Hamam ve mezbaha olarak seçilen iki ayrı intikam mekanı ve ölüm sahnelerinin altının çizilerek verilmesi filmi farklı kılan özelliklerden birisidir. Yaşlı anasını kaybettiği gün başka bir anayı sevindirir. İntikamın kendine dönen bir silah olduğunu anlamakta gecikmez, öldürdüğü insanların ona verdiği bedel annesini kaybetmektir. Polis tarafından arandığı için annesinin cenazesine uzaktan bakmak zorunda kalır toprağını kendi atamaz son görevini yerine getiremez. Şeyhmuz’un yerini öğrendiği konsomatrisin ne düşünüyorsun sorusuna verdiği cevap filmin bir özetidir: “Yarın”
Konusunun temel özellikleriyle diğer Yeşilçam filmleriyle benzerlikleri olan Alın Yazısını diğerleri arasından sıyırıp özel bir noktaya getiren karakterlerin seçimi, işleyişteki akıcılık ve filmin her sahnesinde varolan özendir. Cüneyt Arkın bir sahnede “Hela” nın yerini sorar.

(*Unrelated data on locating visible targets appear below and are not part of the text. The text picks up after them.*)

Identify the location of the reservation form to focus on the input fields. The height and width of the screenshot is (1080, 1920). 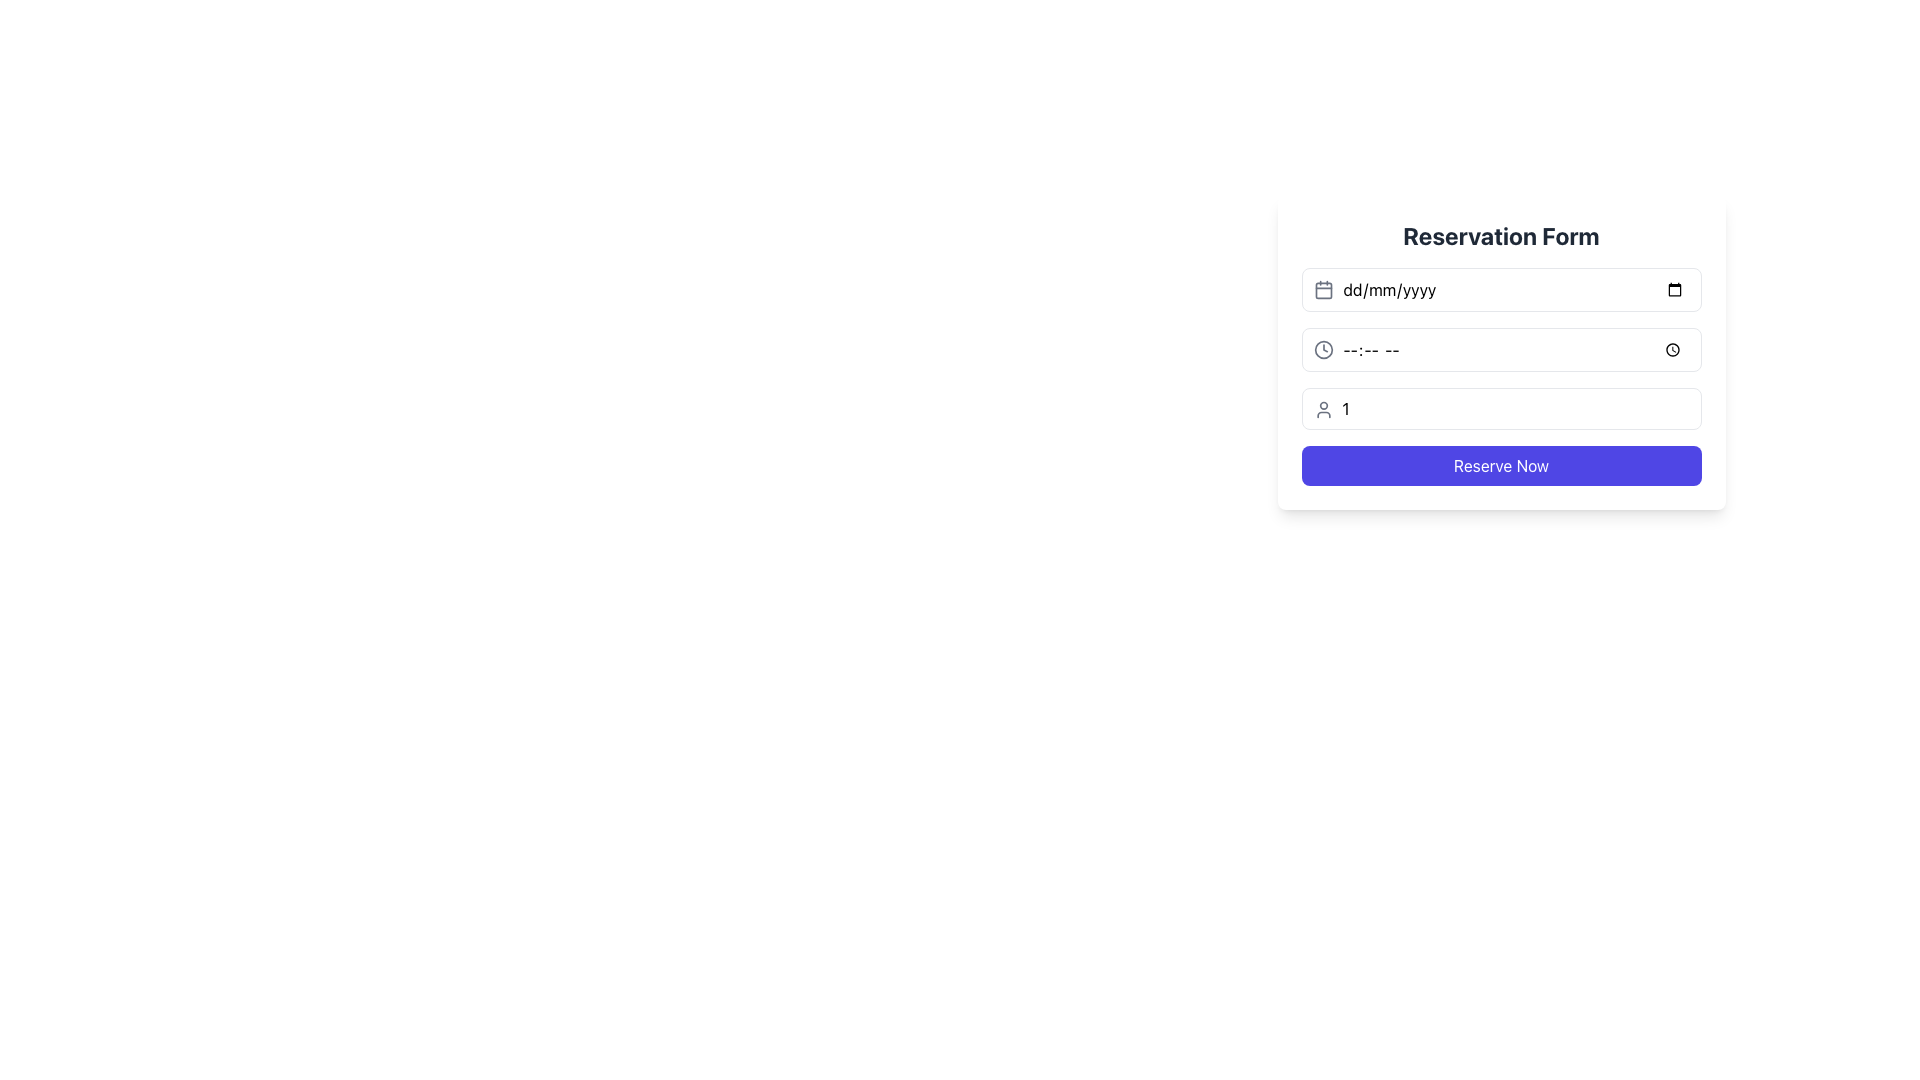
(1501, 352).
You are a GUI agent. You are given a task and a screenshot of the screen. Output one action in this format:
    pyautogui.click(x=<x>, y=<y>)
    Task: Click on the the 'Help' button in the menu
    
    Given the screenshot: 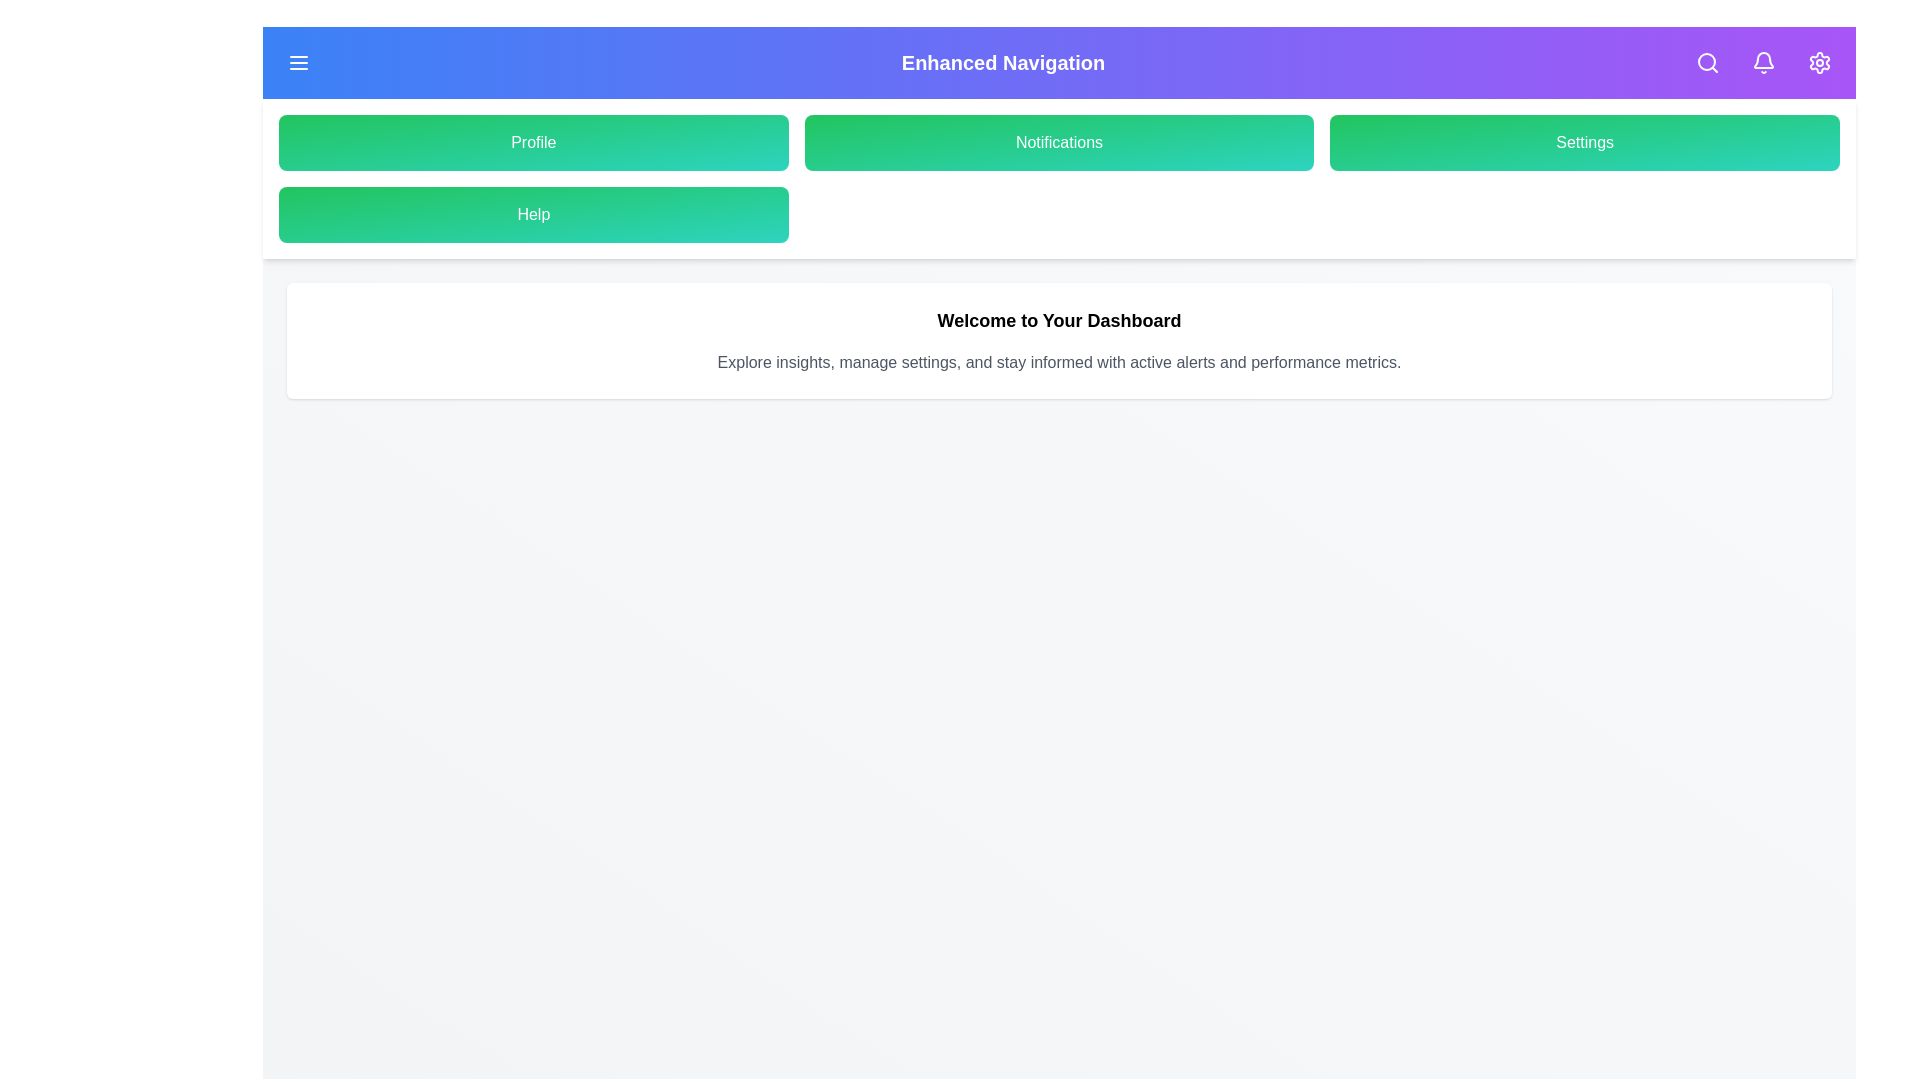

Tuvaletin bugünde Anadolu’da ki adı Heladır.
Bu söz filmdeki Anadolu kökenli karaktere verilen özenin basit bir örneğidir.
Haydar, tespihinden basık topuklu ayakkabılarına, kıyafetinden yürüyüşüne mahalli bir karaktere biçilmiş sembolik kahraman imajını çizmektedir. Geçmiş tarihi içinde yaşatan herhangi bir mahallede görülebilecek cinsten "mert" kabadayıların sembolüdür bu. Cüneyt Arkın’ın ayakkabılarının koncunu çekmesi, kahve fincanın üstünden tutuşu, sigarasını ağızlıkla kullanması bu sembole yapılan göndermelerdir.